特異的依賴於CaM的PDE是測定CaM活性的基礎。CaM能以鈣依賴性方式激活多種酶類，包括PDE、若幹蛋白激酶、蛋白磷酸酶、Ca2+/Mg2+ATP酶和NAD激酶。CaM激活PDE沒有組織和種屬特異性，從一種組織提取的PDE，可以用來測定任何來源CaM的活性。實驗中所用PDE是由牛心製備的，在一定範圍內PDE活性與CaM量成比例關係，PDE活性測定又根據所加底物和測定的最終產物不同而分成不同類型；以非同位素標記的cAMP作為底物，經PDE水解成為5′-AMP之後，再經蛇毒將5′-AMP進一步定量的水解成為無機磷和腺苷，測定產物中無機磷在660nm波長的光吸收率，計算出CaM活性，或把5′-AMP定量的轉化成ATP，再用熒光技術測定ATP，計算CaM活性；其次可以用3H-cAMP(3H-cGMP)作為底物，經PDE和蛇毒相繼作用後，用QAE-SephadenA-25柱層析法分離，測定底物中3H-Adenosine的含量，也可以計算出CaM活性；此外，5′-AMP也可以被5′-腺苷酸脫氨酶作用，生成5′-IMP，於256nm測OD值變化，計算CaM活性。
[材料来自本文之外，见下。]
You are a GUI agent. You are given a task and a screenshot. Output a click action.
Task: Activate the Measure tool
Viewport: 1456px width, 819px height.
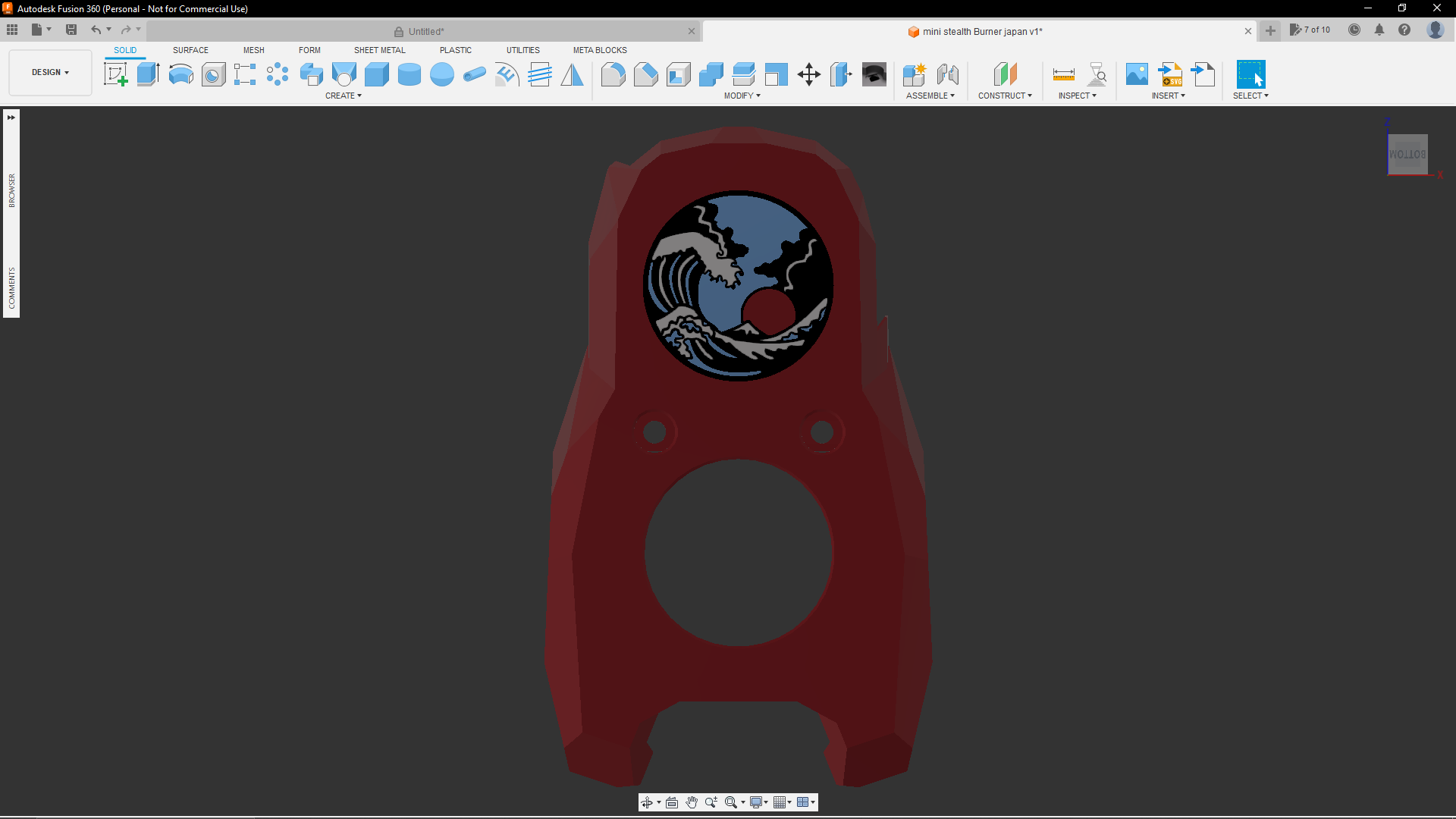tap(1064, 74)
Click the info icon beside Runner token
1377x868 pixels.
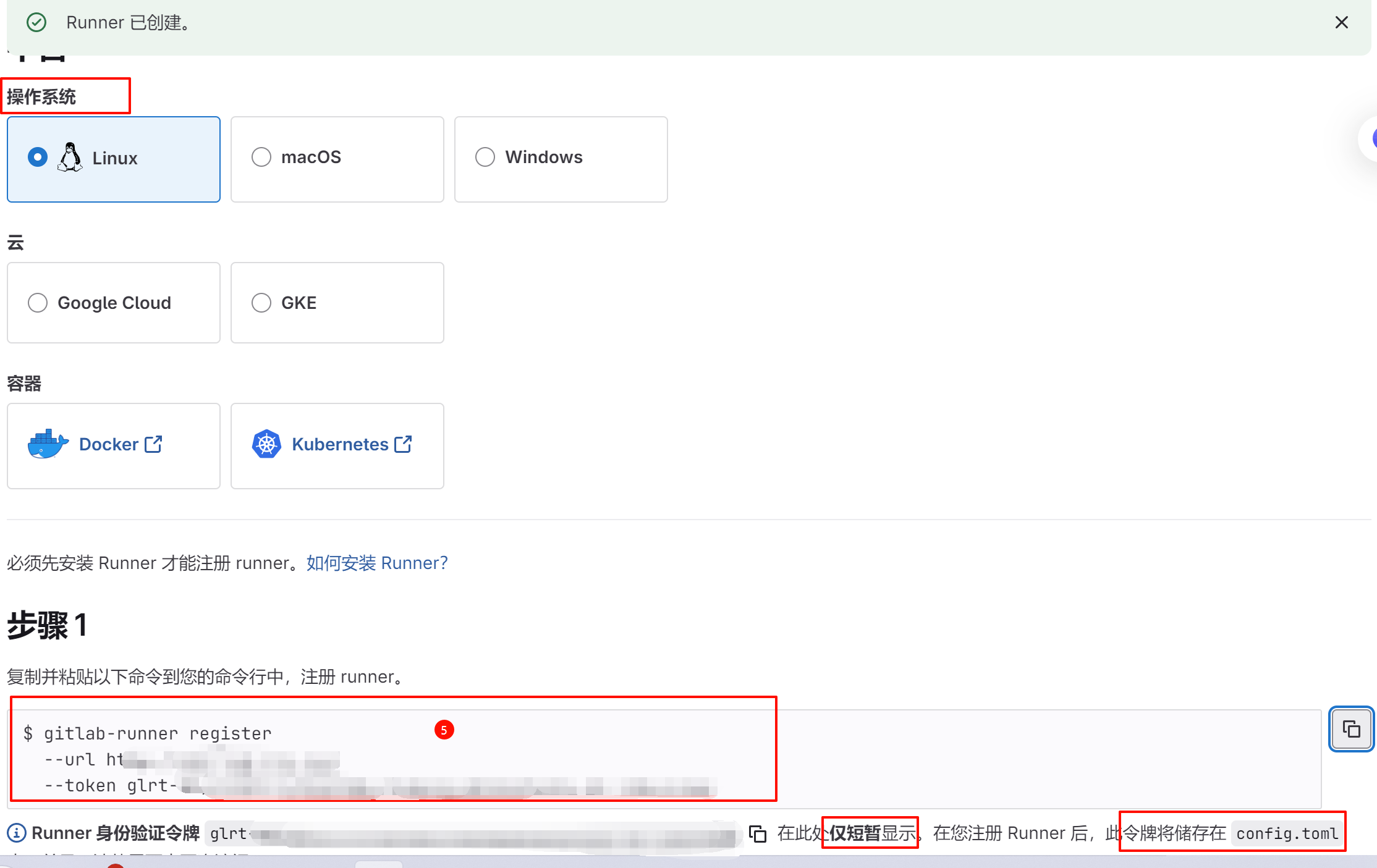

PDE法測定活性步驟：把一係列試管置冰浴中，按順序分別加入下列試劑：100μL測定緩衝液、20μL 4.5mmol/L CaCl2(或4.5mmol/L EGTA)、10U/20μL PDE、100μL CaM(0～10ng)。隨之加入50μL 3H-cAMP溶液(約250pmol)後立即置30℃水浴中開始反應，15min後取出，轉入100℃水浴中煮沸3min終止反應，冰浴中冷卻後加10%蛇毒10μL，再於30℃水浴溫育15min，加2.5mmol/L Adenosine 700μL，QAE-SephadexA-25柱(0.7×4cm)層析分離，上樣後加4mL 20mmol/L甲酸銨洗脫，收集洗脫液取1.5mL加入10mL甲苯-曲拉通(2∶1體積比)閃爍液，搖勻、閃爍計數，計算每分鍾cAMP水解量，繪製CaM標準活性曲線。把在30℃時，使10U PDE達到1/2最大活性所需的CaM量定為1個CaM活性單位。組織樣品中CaM活性測定：取待測組織稱重，放入EDTA緩衝液中勻漿(10mg/mL)後，100℃沸水浴中煮3～5min，於30000r/min、離心60min。取上清液調成2mmol/L CaCl2溶液，用測定緩衝液適當稀釋後測定CaM活性。每次測定包括無CaM的PDM基礎活性管、10ng CaM的PDE最大活性管和加EGTA的PDE活性測定管。